The book’s first segment focuses on the physical atmosphere surrounding the novel’s events. It is Halloween season, so the town is decked out in haunting images. Ollie idly thinks about the spectacle confronting her:

Her attention wandered back to the window. What if a vampire army came through the gates right now? Or no, it’s sunny. Werewolves? Or what if the Brewsters’ Halloween skeleton decided to unhook himself from the third-floor window and lurch out the door? (2).

Her thoughts foreshadow the events that will befall her schoolmates when scarecrows really do come to life with sinister intentions.

The book’s setting evokes strong associations with both autumn and Halloween. Vermont is in the New England color belt, where visitors come each year to enjoy fall colors. Further, the Northeast region of the US is celebrated in the prose of author Washington Irving. His “Legend of Sleepy Hollow” forever fuses autumn in a small town with Halloween and the image of a grinning pumpkin head. In Ollie’s first unnerving encounter with Linda Webster, she instinctively makes this connection between the smiling man and pumpkins:

‘Why?’ she asked. Little mouse feet crept up her spine. ‘Who knows?’ the woman whispered. ‘Just his game, maybe. He enjoys what he does, you know, and that is why he’s always smiling—‘ She smiled too, a joyless pumpkin-head grin (14).

Ollie’s initial link to Linda seems to pull her into the supernatural world celebrated during the Halloween season, when even her neighbor’s usually ordinary porch is filled with foreboding images. She makes an explicit connection between Linda’s laughter and the witch on the Brewsters’ porch shortly before encountering the crone herself:

Ollie had to pass the Brewsters’ house on her way home. During the day, the skeleton in their attic looked silly, but now, at dusk, it looked sinister. Its lit-up green eyes seemed to follow her. The witch on the front porch grinned and cackled. Ollie hurried past, trying not to look over her shoulder (19).

While much attention in the book's first segment is focused on establishing an atmosphere of mystery and foreboding, the novel also introduces the theme of Denying Loss.
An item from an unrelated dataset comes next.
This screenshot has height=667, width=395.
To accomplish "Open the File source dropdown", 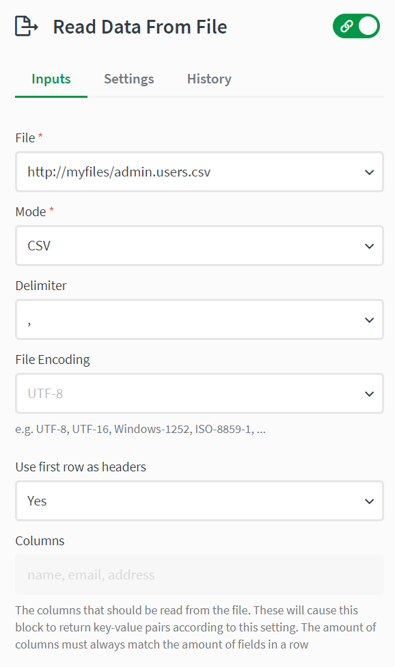I will [x=200, y=172].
The symbol most closely associated with this theme is Halloween. Ollie’s behavior in these chapters is also illustrative of her denial. Initially, she is in such a severe state of denial about her mother’s death that the reader doesn’t even know the reason for her strange behavior. We are only left to puzzle over actions that seem unaccountable. Ollie has quit the softball team and the chess club, but we don’t know why. She retreats into the fantasy world of books to forget something, but we don’t know what: “There was a cliff for jumping and plenty of hiding places for one girl and her book. Ollie hurried. She was eager to go and read by the water and be alone” (12). Ollie’s favorite spot is right next to Lethe Creek. In Greek mythology, Lethe is the name of the river of oblivion in the underworld, where humans forget their mortal lives. In establishing her sanctuary near Lethe Creek, Ollie is symbolically attempting to forget some past loss, but the reader doesn’t know what that is.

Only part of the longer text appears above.